Deep Research scored 26.6% on the test, the current leading score, which may not sound impressive at first glance. But the previous leaders, OpenAI’s o1 and DeepSeek’s R1 models, both only scored 9%. This represents a large jump in intelligence for Deep Research, with the largest gains occurring on questions related to chemistry, humanities and social sciences, and mathematics, according to OpenAI.
Still, all large language models are prone to hallucinations, or completely fabricating facts and events that can look and sound credible. Those using generative AI for research must carefully check model outputs for accuracy, despite how well the models do on benchmarks.
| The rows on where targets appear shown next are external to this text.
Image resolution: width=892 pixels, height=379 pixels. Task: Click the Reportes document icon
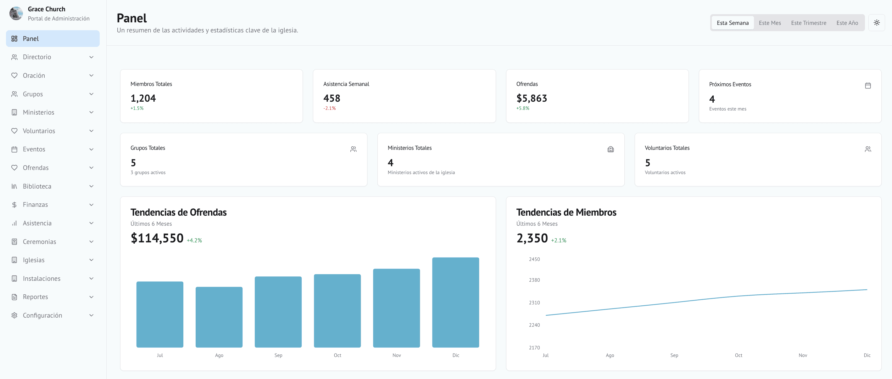[14, 297]

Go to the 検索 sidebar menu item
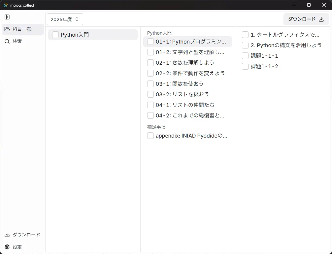[x=17, y=42]
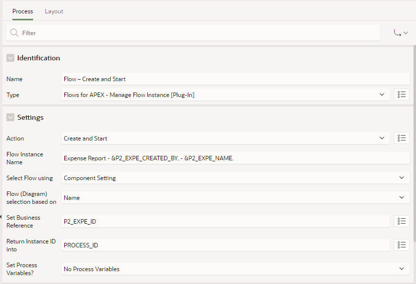Edit the Flow Instance Name field
Image resolution: width=416 pixels, height=284 pixels.
pos(235,158)
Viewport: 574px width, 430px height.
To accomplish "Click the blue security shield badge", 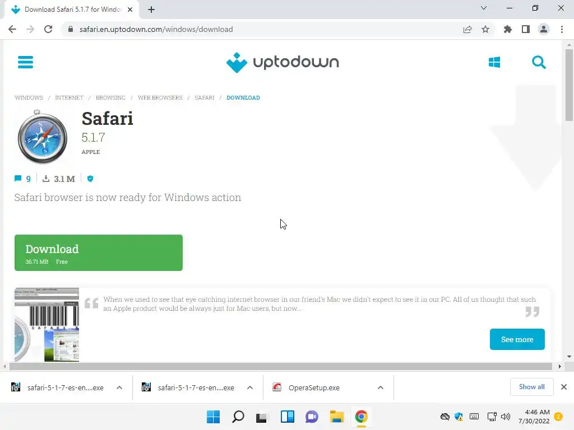I will click(90, 179).
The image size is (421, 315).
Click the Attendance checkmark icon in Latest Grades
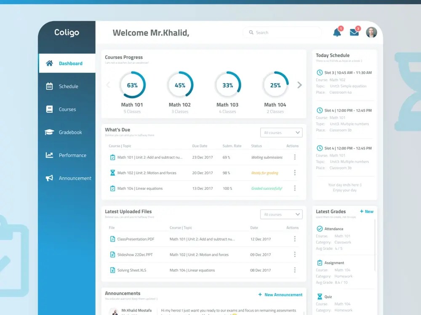(320, 229)
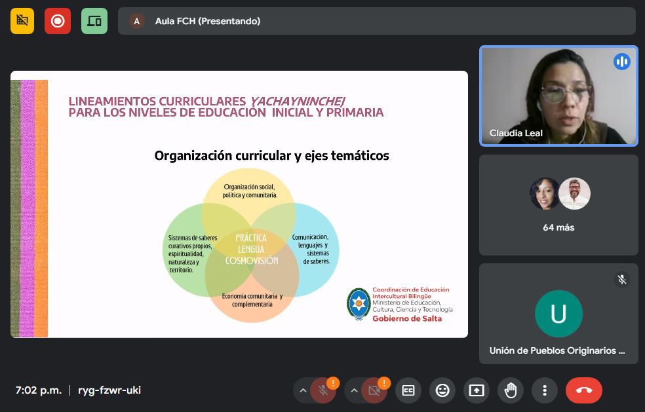Click Claudia Leal's speaking audio indicator
Viewport: 645px width, 412px height.
[621, 62]
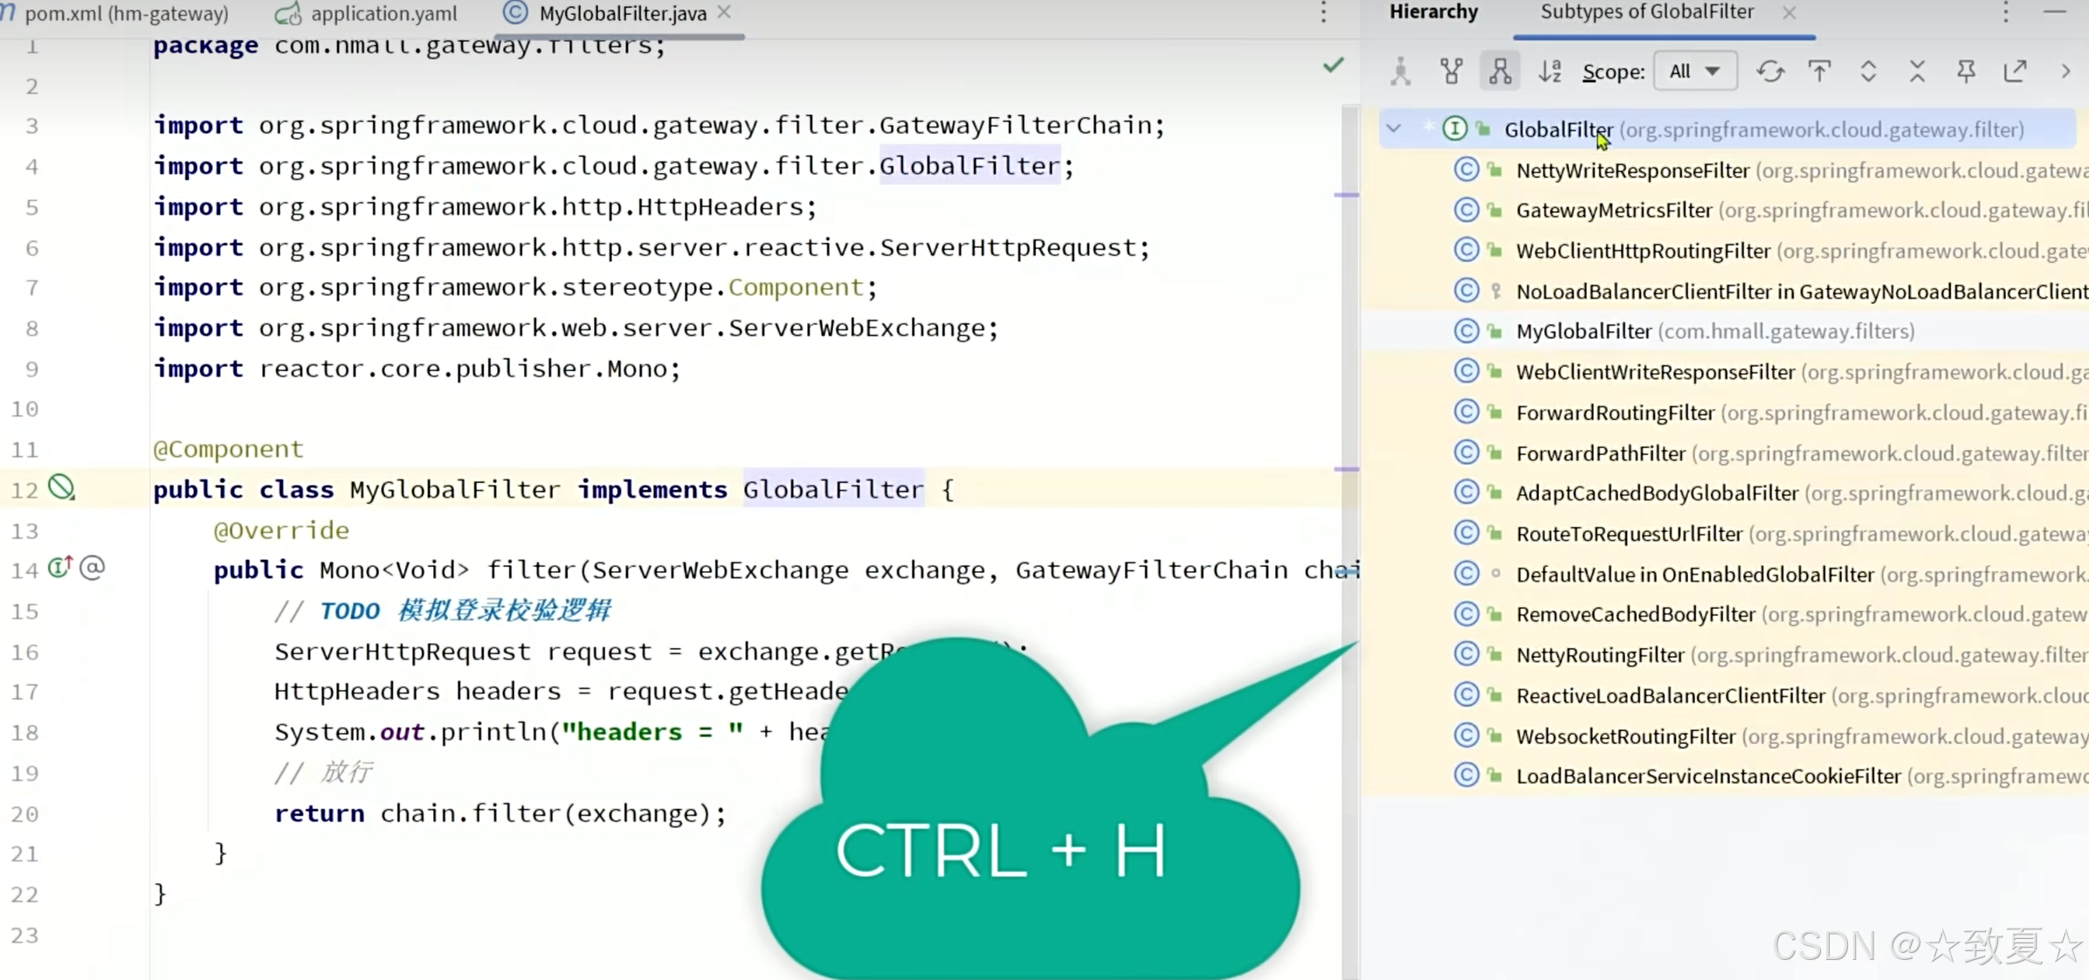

That is a reality recently faced by Florida-based injury law firm Morgan and Morgan, who was fined by a Wyoming judge for submitting a case filing with eight fictitious court cases generated by a chatbot.
“This deeply regrettable filing serves as a hard lesson for me and our firm as we enter a world in which artificial intelligence becomes more intertwined with everyday practice,” the case’s lead attorney Mike Morgan wrote in a declaratory filing, adding that “there are no shortcuts in law.”